Background: Gigantism and acromegaly are the main consequences of GH excess, mainly due to a pituitary adenoma. Surgery is the first therapeutic option, but also medical therapy is employed, being represented mostly by somatostatin analogues (SSA), that reduce both tumour mass and GH hypersecretion. However about 10% of patients is resistant to SSA.

PI3K/Akt/mTOR pathway, activated by growth-factors such as IGF1, is important in regulating many cellular processes (viability, apoptosis and cell cycle), and it is deregulated in several neoplasms including GH-secreting pituitary tumours.

Aim of the study: To understand how PI3K/Akt/mTOR pathway can influence viability and GH secretion in pituitary adenomas, we employed two inhibitors (Everolimus, mTOR inhibitor, and NVP-BEZ235, mTOR and PI3K inhibitor), evaluating their effects in presence or in absence of IGF1.
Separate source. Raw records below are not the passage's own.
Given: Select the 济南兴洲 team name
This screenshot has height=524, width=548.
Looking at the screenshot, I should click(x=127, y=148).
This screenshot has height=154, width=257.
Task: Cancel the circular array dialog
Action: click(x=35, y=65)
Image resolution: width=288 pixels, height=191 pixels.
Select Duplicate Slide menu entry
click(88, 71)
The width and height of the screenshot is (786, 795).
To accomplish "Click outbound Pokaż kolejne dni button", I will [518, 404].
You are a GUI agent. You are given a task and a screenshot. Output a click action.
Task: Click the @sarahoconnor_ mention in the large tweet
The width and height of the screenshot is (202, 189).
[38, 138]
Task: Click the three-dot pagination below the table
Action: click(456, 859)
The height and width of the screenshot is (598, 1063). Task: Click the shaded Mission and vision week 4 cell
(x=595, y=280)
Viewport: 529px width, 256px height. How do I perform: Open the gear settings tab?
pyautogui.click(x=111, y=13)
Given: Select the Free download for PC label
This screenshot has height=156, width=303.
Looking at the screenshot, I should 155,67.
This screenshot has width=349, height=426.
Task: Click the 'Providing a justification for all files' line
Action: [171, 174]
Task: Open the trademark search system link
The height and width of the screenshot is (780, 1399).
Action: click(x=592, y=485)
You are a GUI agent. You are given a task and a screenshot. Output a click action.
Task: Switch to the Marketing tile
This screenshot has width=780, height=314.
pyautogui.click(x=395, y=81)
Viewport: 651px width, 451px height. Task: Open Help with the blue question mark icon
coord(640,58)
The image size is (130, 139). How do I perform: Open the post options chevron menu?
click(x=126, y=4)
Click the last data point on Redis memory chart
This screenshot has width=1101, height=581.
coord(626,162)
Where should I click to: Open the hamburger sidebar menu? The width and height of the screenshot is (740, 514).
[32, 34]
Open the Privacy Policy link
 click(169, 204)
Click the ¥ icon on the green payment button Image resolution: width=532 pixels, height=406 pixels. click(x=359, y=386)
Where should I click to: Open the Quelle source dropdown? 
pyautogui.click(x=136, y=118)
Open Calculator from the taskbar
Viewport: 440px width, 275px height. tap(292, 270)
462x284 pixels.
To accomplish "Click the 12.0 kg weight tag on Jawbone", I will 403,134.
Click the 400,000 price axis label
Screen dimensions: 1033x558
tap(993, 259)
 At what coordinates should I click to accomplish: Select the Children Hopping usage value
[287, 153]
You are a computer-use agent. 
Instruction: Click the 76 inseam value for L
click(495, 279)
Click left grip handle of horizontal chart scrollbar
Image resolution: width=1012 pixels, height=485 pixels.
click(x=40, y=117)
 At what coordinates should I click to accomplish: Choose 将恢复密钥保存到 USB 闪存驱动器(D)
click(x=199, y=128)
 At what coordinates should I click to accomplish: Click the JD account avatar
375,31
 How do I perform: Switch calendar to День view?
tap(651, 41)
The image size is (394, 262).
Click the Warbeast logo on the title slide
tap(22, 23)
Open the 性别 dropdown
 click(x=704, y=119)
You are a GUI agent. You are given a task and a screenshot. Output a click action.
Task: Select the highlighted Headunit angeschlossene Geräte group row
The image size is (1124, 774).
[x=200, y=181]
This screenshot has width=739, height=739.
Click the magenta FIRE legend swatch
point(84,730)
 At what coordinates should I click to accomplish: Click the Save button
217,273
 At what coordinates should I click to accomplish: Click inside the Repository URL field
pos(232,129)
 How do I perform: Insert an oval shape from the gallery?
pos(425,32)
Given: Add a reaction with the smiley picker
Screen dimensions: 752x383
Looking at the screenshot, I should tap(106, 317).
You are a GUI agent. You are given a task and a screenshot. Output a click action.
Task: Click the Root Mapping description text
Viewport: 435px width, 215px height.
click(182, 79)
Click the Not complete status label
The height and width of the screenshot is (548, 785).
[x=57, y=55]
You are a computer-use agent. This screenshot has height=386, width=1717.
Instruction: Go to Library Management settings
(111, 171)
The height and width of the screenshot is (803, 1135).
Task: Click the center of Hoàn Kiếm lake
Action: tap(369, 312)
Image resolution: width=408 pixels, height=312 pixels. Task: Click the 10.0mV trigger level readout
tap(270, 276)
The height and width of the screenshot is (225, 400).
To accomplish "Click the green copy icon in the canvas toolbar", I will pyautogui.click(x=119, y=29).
Material and methods: We employed two GH-secreting pituitary adenoma rat cell lines and we assessed cell viability. Culture medium was collected to evaluate GH secretion by ELISA.

Results: Both compounds (10–500 nM) caused a significant reduction in cell viability up to 60% in the two cell lines. On the other hand, IGF-1 induced cell viability by 60% as compared to control cells in GH3 cells and by 40% in GH4C1 cells. This effect was efficiently counteracted in both lines by Everolimus and NVP-BEZ235, indicating that these compounds could act, at least in part, on IGF-1 activated pathways. GH secretion was reduced by IGF1 in both cell lines; this effect was enhanced by Everolimus, but not by NVP-BEZ235 in both cell lines.

Conclusions: Our results suggest that both compounds interfere with IGF1 signalling in GH-secreting rat cell lines, that could be used as a model to identify alternative pharmacological targets for GH-secreting pituitary adenomas resistant to SSA therapy.